• **EXERCISE REQUIREMENTS**
Each line of the data must be set down again without a single difference.

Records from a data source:
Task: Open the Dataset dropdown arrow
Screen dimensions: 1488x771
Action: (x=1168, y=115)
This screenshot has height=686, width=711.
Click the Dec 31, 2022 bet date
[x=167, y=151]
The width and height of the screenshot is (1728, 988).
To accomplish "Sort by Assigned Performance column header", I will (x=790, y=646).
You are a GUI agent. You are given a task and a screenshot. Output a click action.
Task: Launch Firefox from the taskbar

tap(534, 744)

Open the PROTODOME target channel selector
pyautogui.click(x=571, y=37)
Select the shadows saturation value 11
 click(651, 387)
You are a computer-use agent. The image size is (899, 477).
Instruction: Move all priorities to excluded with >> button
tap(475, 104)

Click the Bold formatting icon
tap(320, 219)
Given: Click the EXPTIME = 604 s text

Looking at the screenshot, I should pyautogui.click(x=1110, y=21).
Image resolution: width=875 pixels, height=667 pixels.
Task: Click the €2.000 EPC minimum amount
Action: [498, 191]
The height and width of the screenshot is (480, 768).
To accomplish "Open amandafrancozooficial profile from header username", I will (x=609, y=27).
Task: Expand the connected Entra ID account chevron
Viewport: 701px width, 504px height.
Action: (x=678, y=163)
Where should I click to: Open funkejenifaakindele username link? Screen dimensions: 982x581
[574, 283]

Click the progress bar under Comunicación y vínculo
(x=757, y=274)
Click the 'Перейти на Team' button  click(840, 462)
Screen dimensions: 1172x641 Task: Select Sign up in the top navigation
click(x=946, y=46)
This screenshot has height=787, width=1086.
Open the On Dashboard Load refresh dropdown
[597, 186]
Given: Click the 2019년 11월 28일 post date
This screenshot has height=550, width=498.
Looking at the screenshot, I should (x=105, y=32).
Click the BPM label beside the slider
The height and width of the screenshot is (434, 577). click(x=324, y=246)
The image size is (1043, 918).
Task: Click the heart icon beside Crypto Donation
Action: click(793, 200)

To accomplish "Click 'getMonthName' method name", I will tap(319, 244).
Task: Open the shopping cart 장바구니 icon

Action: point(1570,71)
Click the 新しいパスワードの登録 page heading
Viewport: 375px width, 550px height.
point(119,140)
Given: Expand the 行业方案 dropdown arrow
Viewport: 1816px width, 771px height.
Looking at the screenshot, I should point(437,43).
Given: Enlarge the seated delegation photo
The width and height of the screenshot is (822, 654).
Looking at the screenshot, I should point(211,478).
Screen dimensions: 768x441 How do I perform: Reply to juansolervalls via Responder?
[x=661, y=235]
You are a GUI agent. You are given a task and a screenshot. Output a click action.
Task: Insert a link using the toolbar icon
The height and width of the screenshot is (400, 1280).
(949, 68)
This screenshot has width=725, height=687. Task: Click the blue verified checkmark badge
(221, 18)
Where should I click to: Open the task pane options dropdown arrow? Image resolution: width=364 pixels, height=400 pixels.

• **RESPONSE BELOW**
Task: Open the Dataset dropdown arrow
Screen dimensions: 1488x771
Action: (x=1168, y=115)
This screenshot has height=686, width=711.
Click the Dec 31, 2022 bet date
[x=167, y=151]
The width and height of the screenshot is (1728, 988).
To accomplish "Sort by Assigned Performance column header", I will (x=790, y=646).
You are a GUI agent. You are given a task and a screenshot. Output a click action.
Task: Launch Firefox from the taskbar

tap(534, 744)

Open the PROTODOME target channel selector
pyautogui.click(x=571, y=37)
Select the shadows saturation value 11
 click(651, 387)
You are a computer-use agent. The image size is (899, 477).
Instruction: Move all priorities to excluded with >> button
tap(475, 104)

Click the Bold formatting icon
tap(320, 219)
Given: Click the EXPTIME = 604 s text

Looking at the screenshot, I should pyautogui.click(x=1110, y=21).
Image resolution: width=875 pixels, height=667 pixels.
Task: Click the €2.000 EPC minimum amount
Action: [498, 191]
The height and width of the screenshot is (480, 768).
To accomplish "Open amandafrancozooficial profile from header username", I will (x=609, y=27).
Task: Expand the connected Entra ID account chevron
Viewport: 701px width, 504px height.
Action: (x=678, y=163)
Where should I click to: Open funkejenifaakindele username link? Screen dimensions: 982x581
[574, 283]

Click the progress bar under Comunicación y vínculo
(x=757, y=274)
Click the 'Перейти на Team' button  click(840, 462)
Screen dimensions: 1172x641 Task: Select Sign up in the top navigation
click(x=946, y=46)
This screenshot has height=787, width=1086.
Open the On Dashboard Load refresh dropdown
[597, 186]
Given: Click the 2019년 11월 28일 post date
This screenshot has height=550, width=498.
Looking at the screenshot, I should (x=105, y=32).
Click the BPM label beside the slider
The height and width of the screenshot is (434, 577). click(x=324, y=246)
The image size is (1043, 918).
Task: Click the heart icon beside Crypto Donation
Action: click(793, 200)

To accomplish "Click 'getMonthName' method name", I will tap(319, 244).
Task: Open the shopping cart 장바구니 icon

Action: point(1570,71)
Click the 新しいパスワードの登録 page heading
Viewport: 375px width, 550px height.
point(119,140)
Given: Expand the 行业方案 dropdown arrow
Viewport: 1816px width, 771px height.
Looking at the screenshot, I should point(437,43).
Given: Enlarge the seated delegation photo
The width and height of the screenshot is (822, 654).
Looking at the screenshot, I should point(211,478).
Screen dimensions: 768x441 How do I perform: Reply to juansolervalls via Responder?
[x=661, y=235]
You are a GUI agent. You are given a task and a screenshot. Output a click action.
Task: Insert a link using the toolbar icon
The height and width of the screenshot is (400, 1280).
(949, 68)
This screenshot has width=725, height=687. Task: Click the blue verified checkmark badge
(221, 18)
Where should I click to: Open the task pane options dropdown arrow? Image resolution: width=364 pixels, height=400 pixels.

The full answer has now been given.